St. Louis' Hot-as-Hell Workhouse Jail Could Get Temporary A/C

Jul 21, 2017 at 5:50 pm
St. Louis officials say they're working on a plan to bring in temporary air conditioners for the workhouse jail. - Photo by Doyle Murphy
Photo by Doyle Murphy
St. Louis officials say they're working on a plan to bring in temporary air conditioners for the workhouse jail.

City officials say they're working to bring at least temporary relief to inmates baking from the heat inside the workhouse jail.

Mayor Lyda Krewson and Board of Aldermen President Lewis Reed separately said they have been talking to vendors about renting air conditioning units to cool the Medium Security Institution.

"This is not something we're taking lightly," says Krewson spokesman Koran Addo.

The pressure has been on officials since Tuesday when a video highlighting the sweltering conditions was posted on Facebook. Inmates in the 51-year-old brick facility can be heard screaming for help through the windows.

"Help us!" yells one detainee. "We ain't go no A/C."

The video had been viewed nearly 550,000 times by Friday afternoon on the original Facebook post and an untold number of times on other sites.

The city housed 770 inmates at the jail in June, according to the most recent monthly report. Built in 1966, it sits beside an industrial strip along the north riverfront. Large portions of the building lack air conditioning, and temperatures are reportedly five to ten degrees hotter than outside. That's made it especially brutal during this week's heat wave. Weather forecasts predict Saturday could be the worst day yet with temperatures that could hit 107 degrees.

State Rep. Joshua Peters (D-St. Louis) recently toured the jail and described the conditions as "deplorable" in letters mailed on Wednesday to the director of the state health department and the speaker of the House of Representatives. Although the city is in charge of the jail, the inmates are being held on state charges. Peters argues that gives the state a responsibility to help fix the situation.

Reed has asked the director of the city's Board of Public Service to meet with vendors about finding temporary air-conditioning units that could cool large swaths of the jail for the next 45-60 days.
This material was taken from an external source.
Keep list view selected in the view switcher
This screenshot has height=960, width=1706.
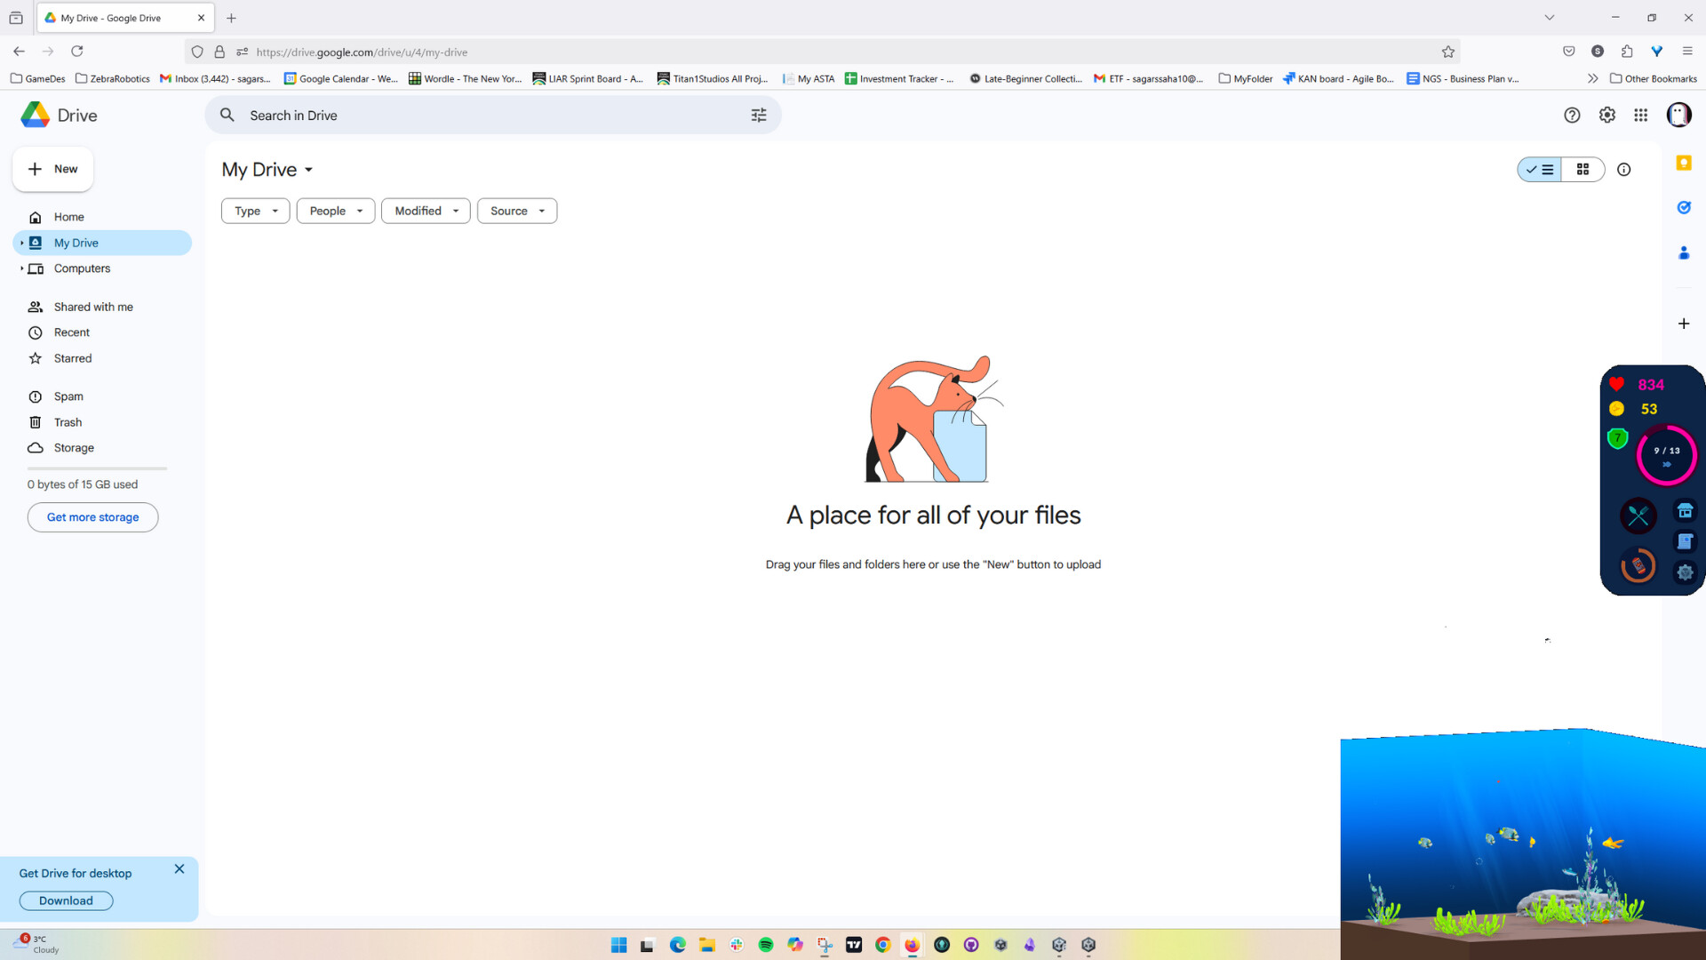pyautogui.click(x=1540, y=169)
"One of these companies may be able to provide a short term solution in these hot weather months until a more permanent change is made," Reed's chief of staff, Thomas Shepard, wrote on Wednesday in a letter to the board's director.
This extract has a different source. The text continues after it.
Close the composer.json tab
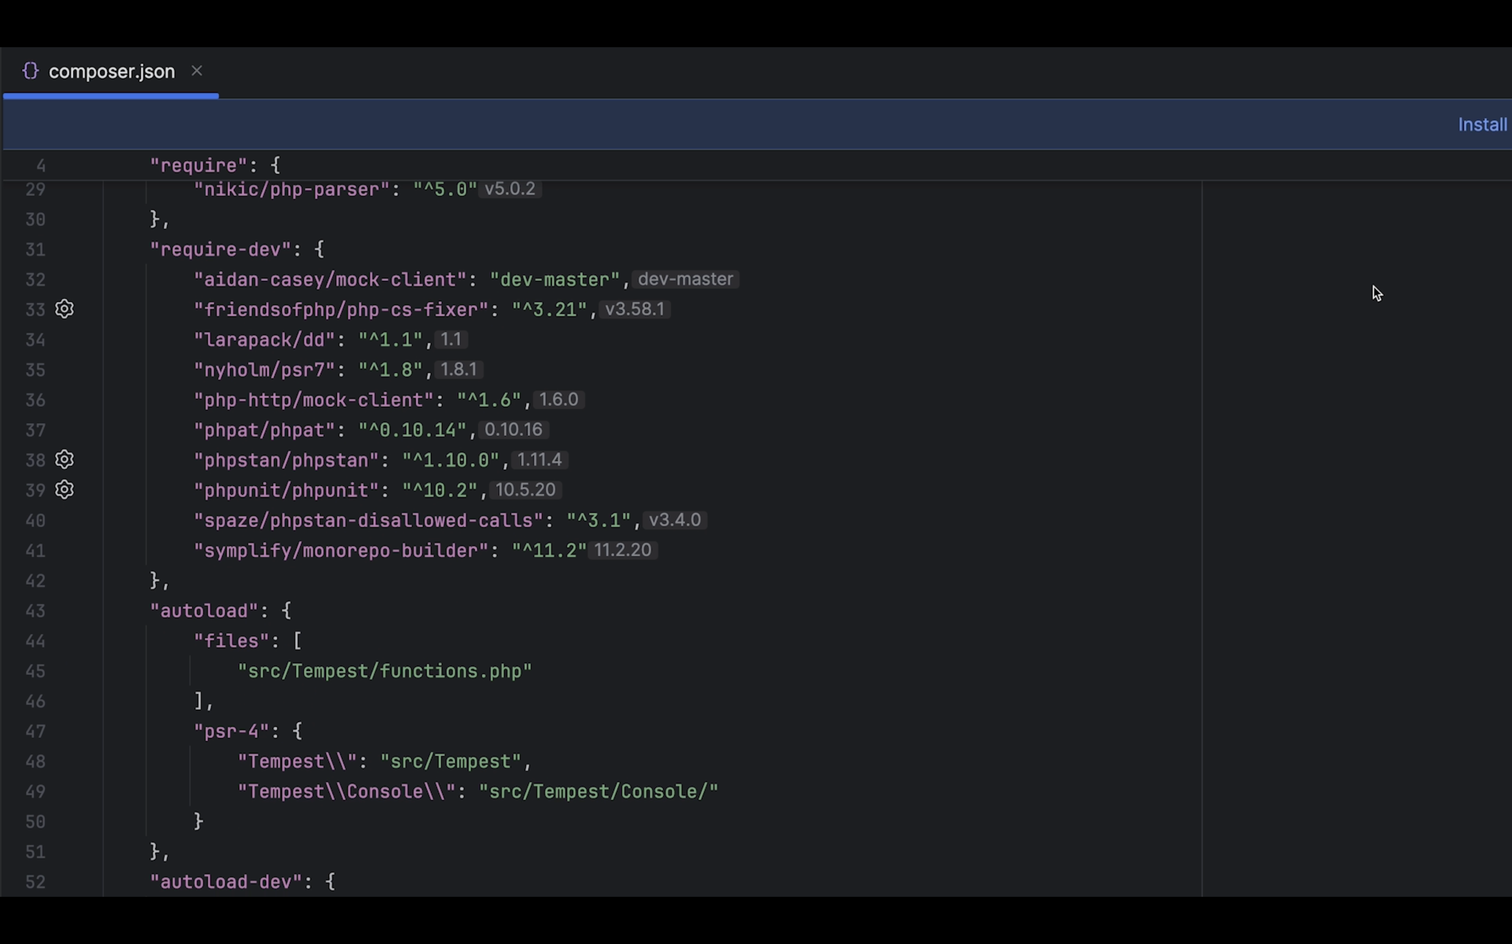This screenshot has width=1512, height=944. point(197,71)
Reed tweeted this afternoon that a vendor believed cooling units could be installed as early as next week. Whether the city will move that quickly, remains to be seen.

Addo says Krewson had also been working on a similar plan. He notes voters rejected a bond issue in 2015 that would have included funding for air conditioning at the jail.
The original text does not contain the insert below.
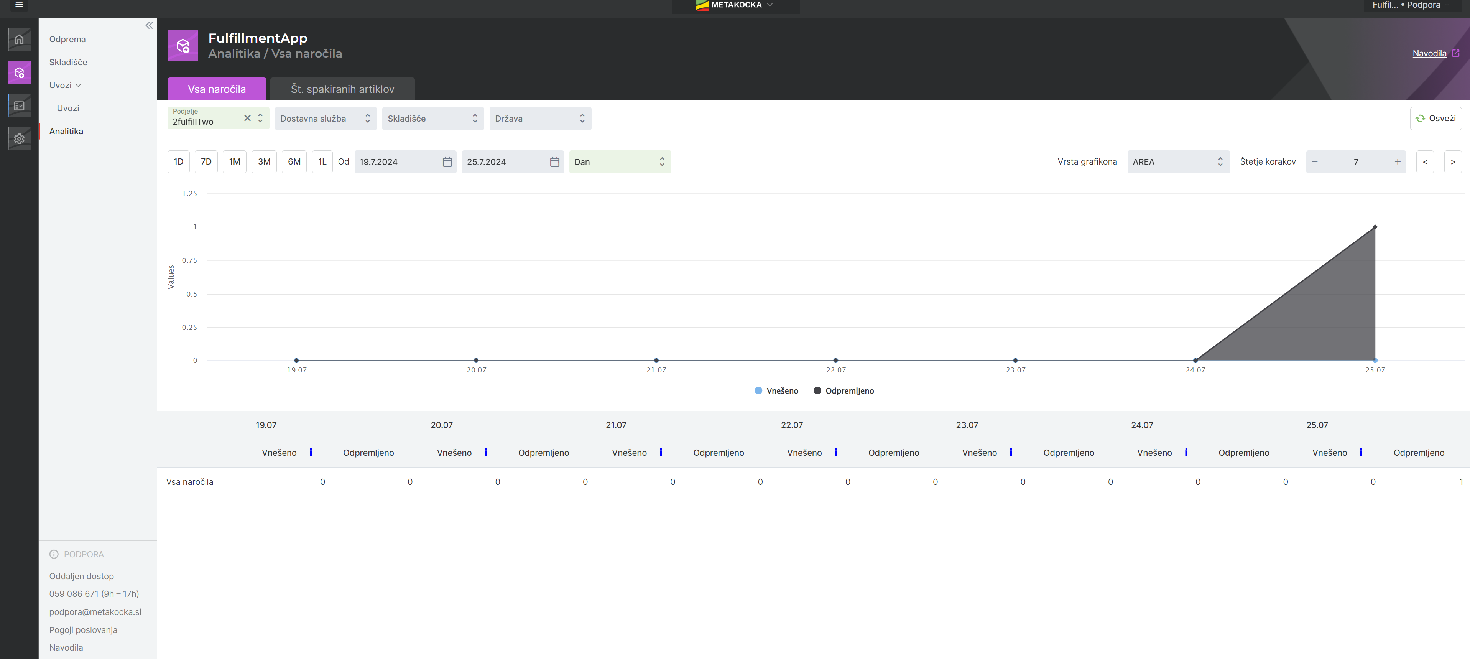1470x659 pixels.
Task: Open start date calendar picker icon
Action: [447, 162]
Kennard Williams of Decarcerate St. Louis, an organization working for alternatives to mass incarceration, says the problems with the workhouse are nothing new.

"This facility has been there since 1966," he says. "Where was all this (interest) last summer and the summer before?"

Still, he's happy to see a spotlight on problems at the jail. Aside from the heat, he says inmates have reported mold, guards denying inmates showers and a lack of hygiene products, especially for female inmates. Decarcerate and others have long argued the building needs to be shut down.

"What is it actually going to take for them to say this facility doesn't need to be open?" Williams asks. "Is someone going to have to die?"

The workhouse, like the majority of correctional facilities of its era, were built without air conditioning.

"This is just the reality of a facility that was built in 1966," Addo says, and few people saw the need to provide inmates with air-conditioning for decades after. "Kind of the sad fact of it is that was the public attitude at the time."

While a certain callousness toward inmates remains today, Addo notes the detainees in the workhouse haven't been convicted of a crime; they're people who are unable to post bail as they await trial. He says jail staff has been rotating inmates into air-conditioned parts of the building, providing them water and ice hourly, limiting their physical exertion and setting up fans.

A trio of organizations — Arch City Defenders, Decarcerate and St. Louis Action Council — have worked in recent days to raise money to bail out inmates.